The anticoagulant apixaban is easier to administer than warfarin, and has garnered much attention in the settings of atrial fibrillation and venous thromboembolism (VTE). The AMPLIFY-EXT results, published in late 2012, showed that apixaban might be useful as an extended therapy for VTE. The AMPLIFY investigators have now reported on the safety and efficacy of apixaban as a first-line therapy for the treatment of patients with acute VTE.

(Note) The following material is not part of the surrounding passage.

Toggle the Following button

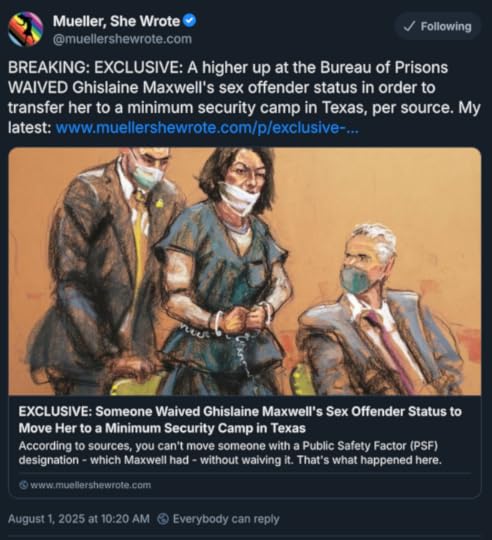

In the randomized, double-blind study, oral administration of apixaban was compared with conventional first-line treatment—subcutaneous injection of enoxaparin, followed by warfarin—in nearly 5,400 patients with pulmonary embolism, deep-vein thrombosis, or both. Individuals enrolled in the trial received either a 10 mg dose of apixaban twice daily for 7 days and then 5 mg twice daily for 6 months (n = 2,691), or 1 mg enoxaparin per kg of body weight every 12 h over at least 5 days, with concomitant warfarin, and then warfarin alone for 6 months (n = 2,704).

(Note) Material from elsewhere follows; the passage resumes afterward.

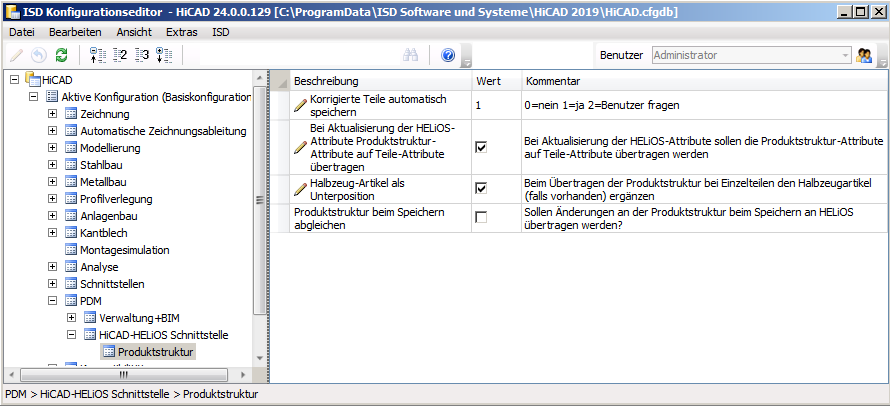Collapse the PDM tree node

[52, 300]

Apixaban was as effective as conventional therapy in preventing recurrent symptomatic VTE or VTE-related death, the primary efficacy outcome (2.3% vs 2.7%; RR 0.84, 95% CI 0.60–1.18). More notably, the incidence of major bleeding, the primary safety outcome, was significantly lower with apixaban (0.6% vs 1.8% with conventional therapy; RR 0.31, 95% CI 0.17–0.55). Incidents of major or clinically relevant nonmajor bleeding were also significantly reduced in the apixaban group (4.3% vs 9.7%; RR 0.44, 95% CI 0.36–0.55).

The AMPLIFY investigators conclude that apixaban is a safe, easily administered alternative to conventional therapies for the initial and long-term treatment of acute, symptomatic VTE.